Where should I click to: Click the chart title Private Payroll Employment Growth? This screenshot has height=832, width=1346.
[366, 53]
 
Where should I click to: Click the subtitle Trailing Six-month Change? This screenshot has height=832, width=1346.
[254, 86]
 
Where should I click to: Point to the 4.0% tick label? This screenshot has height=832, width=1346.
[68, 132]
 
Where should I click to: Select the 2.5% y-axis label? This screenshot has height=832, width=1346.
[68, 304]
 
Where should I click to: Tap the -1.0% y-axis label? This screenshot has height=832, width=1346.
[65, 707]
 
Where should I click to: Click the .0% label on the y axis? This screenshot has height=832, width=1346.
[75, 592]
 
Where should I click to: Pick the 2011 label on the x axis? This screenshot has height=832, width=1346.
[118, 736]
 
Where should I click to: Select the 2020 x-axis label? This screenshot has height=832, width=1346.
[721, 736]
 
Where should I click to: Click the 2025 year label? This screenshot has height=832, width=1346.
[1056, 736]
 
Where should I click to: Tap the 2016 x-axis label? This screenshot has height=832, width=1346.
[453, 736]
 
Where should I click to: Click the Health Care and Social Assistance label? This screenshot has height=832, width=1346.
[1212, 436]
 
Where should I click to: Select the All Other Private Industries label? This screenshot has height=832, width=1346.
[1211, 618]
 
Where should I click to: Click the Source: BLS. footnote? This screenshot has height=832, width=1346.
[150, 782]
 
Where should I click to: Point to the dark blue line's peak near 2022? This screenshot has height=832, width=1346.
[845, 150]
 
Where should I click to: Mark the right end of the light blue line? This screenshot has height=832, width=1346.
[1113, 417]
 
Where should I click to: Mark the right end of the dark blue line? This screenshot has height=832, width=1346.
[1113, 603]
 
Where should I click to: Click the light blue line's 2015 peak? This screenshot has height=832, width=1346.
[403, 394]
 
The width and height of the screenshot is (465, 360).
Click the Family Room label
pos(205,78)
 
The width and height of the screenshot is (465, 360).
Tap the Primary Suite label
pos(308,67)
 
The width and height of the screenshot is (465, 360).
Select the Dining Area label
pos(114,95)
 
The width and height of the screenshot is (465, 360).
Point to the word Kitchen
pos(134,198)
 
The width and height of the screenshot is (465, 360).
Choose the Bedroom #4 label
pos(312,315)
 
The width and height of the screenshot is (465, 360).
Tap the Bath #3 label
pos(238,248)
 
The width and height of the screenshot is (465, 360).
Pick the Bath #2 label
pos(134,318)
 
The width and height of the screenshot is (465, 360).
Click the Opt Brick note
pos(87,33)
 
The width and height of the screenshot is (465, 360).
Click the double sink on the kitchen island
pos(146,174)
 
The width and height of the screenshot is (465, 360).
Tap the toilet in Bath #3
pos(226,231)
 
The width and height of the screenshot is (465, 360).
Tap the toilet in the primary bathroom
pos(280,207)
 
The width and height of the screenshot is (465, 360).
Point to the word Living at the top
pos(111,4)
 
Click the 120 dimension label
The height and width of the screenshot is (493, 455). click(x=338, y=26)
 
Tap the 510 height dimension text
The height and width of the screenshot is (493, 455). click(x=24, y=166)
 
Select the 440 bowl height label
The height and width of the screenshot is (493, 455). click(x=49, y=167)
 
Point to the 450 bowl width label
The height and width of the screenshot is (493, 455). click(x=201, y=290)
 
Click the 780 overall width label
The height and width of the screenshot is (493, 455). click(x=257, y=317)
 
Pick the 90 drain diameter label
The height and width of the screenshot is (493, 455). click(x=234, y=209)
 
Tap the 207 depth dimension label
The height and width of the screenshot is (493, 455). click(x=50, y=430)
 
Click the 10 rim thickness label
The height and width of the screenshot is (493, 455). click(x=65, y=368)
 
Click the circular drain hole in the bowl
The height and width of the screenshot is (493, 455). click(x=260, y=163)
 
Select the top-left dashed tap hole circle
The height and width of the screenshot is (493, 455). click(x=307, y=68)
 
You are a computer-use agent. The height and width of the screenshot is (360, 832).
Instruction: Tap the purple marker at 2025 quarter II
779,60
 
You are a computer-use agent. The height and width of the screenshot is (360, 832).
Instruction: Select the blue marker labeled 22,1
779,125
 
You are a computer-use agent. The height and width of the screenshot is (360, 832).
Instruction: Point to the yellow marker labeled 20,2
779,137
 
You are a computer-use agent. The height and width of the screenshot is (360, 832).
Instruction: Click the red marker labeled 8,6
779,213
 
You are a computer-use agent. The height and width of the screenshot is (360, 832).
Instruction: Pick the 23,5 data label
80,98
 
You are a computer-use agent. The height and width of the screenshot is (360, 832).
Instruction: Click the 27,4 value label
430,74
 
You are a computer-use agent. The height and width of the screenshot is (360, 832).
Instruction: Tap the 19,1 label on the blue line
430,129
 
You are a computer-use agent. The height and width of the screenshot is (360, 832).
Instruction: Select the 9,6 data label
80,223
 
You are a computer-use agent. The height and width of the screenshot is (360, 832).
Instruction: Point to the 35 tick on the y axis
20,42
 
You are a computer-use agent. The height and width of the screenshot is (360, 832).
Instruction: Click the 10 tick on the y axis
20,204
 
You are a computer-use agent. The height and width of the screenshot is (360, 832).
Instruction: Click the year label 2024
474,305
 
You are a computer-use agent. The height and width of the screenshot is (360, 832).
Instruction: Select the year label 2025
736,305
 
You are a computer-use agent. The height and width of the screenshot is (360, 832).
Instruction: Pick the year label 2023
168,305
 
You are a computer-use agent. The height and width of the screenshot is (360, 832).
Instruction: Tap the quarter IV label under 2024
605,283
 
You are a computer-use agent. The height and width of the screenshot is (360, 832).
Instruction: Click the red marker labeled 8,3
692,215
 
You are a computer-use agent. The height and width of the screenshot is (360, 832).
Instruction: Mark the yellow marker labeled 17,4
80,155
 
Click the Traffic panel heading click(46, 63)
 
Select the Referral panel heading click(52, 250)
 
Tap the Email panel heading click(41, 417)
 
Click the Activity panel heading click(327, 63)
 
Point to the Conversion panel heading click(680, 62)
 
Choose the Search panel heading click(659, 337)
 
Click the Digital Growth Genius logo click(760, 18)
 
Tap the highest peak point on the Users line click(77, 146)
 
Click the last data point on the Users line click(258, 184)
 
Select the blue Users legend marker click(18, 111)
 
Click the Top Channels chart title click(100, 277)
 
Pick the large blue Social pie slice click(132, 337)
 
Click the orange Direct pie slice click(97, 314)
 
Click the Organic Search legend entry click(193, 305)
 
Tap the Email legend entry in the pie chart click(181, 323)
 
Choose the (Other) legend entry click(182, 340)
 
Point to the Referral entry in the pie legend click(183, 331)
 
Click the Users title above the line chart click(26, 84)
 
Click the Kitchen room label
*****
Output the rows starting at the one containing "Click the Digital" and ending at the last row as a Markdown table with the columns Number and Text, leaving out blank lines.

| Number | Text |
|---|---|
| 1 | Click the Digital Growth Genius logo click(760, 18) |
| 2 | Tap the highest peak point on the Users line click(77, 146) |
| 3 | Click the last data point on the Users line click(258, 184) |
| 4 | Select the blue Users legend marker click(18, 111) |
| 5 | Click the Top Channels chart title click(100, 277) |
| 6 | Pick the large blue Social pie slice click(132, 337) |
| 7 | Click the orange Direct pie slice click(97, 314) |
| 8 | Click the Organic Search legend entry click(193, 305) |
| 9 | Tap the Email legend entry in the pie chart click(181, 323) |
| 10 | Choose the (Other) legend entry click(182, 340) |
| 11 | Point to the Referral entry in the pie legend click(183, 331) |
| 12 | Click the Users title above the line chart click(26, 84) |
| 13 | Click the Kitchen room label |